World—Economic recovery resilient but slow, with persistent risks
The global economy proved more resilient than expected in the first half of 2023. Indeed, new IMF forecasts are increasingly consistent with a ‘soft landing’, where unprecedented global monetary tightening sees inflation decelerate (from 8.7% in 2022 to 5.8% in 2024) without recession. Labour markets in advanced economies are slowing but remain buoyant, with historically low unemployment supporting economic activity.
That said, the economic rebound is fading (Chart). This reflects diminishing pandemic-era savings, the slowing catch-up in services (including travel) and persistent manufacturing slowdown. The IMF forecasts global GDP growth will fall from 3.5% in 2022 to 3.0% in 2023 and 2.9% in 2024, well below the historical (2000-2019) annual average of 3.8%. Medium term growth forecasts are at their lowest in decades, at 3.1% per annum. By 2028, the global economy is expected to be 5.0% smaller than was forecast prior to COVID-19, equivalent to US$6.4 trillion. Meanwhile, world trade growth is forecast to decline from 5.1% in 2022 to 0.9% in 2023 and 3.5% in 2024, well below the historical average of 4.9%. Underperformance reflects weaker global demand, shifting consumption toward domestic services, the effects of USD appreciation, and rising trade barriers.
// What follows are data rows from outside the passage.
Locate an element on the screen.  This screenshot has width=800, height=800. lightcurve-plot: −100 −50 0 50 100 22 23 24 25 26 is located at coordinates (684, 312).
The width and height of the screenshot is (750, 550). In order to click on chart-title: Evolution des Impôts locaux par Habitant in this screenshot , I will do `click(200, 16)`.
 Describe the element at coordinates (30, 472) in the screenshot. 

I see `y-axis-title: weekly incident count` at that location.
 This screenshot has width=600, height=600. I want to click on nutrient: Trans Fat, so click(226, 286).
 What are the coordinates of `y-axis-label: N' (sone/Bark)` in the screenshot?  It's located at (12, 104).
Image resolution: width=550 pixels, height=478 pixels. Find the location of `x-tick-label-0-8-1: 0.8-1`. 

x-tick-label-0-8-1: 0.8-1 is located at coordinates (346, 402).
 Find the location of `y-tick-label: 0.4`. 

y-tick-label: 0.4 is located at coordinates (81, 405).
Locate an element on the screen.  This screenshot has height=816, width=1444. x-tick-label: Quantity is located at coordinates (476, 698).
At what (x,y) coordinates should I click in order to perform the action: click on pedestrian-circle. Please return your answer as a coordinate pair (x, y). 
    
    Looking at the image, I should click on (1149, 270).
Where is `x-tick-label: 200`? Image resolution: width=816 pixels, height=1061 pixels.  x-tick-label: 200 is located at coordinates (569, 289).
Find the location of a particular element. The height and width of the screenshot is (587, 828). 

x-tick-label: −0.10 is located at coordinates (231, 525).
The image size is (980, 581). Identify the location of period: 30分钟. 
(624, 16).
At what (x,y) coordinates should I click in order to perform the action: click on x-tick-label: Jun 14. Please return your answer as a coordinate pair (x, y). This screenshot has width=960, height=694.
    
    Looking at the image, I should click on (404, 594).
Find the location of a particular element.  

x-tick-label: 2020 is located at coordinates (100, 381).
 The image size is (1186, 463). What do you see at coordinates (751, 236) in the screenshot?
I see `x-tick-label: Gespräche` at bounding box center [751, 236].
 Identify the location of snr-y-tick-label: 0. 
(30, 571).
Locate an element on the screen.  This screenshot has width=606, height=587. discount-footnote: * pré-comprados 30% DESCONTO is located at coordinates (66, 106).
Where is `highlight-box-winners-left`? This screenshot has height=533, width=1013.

Risks to the global economy remain manifold. Commodity prices could become more volatile amid the ongoing El Nino phenomenon and geopolitical shocks, particularly in the Middle East. The IMF estimate that a 30% rise in oil prices could reduce global GDP by 0.5% and raise inflation by 1.3 percentage points. China’s economy could slow further if Beijing’s policy response fails to preserve financial stability by supporting the property sector, with Asian and commodity-producing economies hardest hit. Tight labour markets and wage demands could contribute to persistent inflation. Last, higher-for-longer interest rates could lead to a surge in corporate, household and sovereign defaults.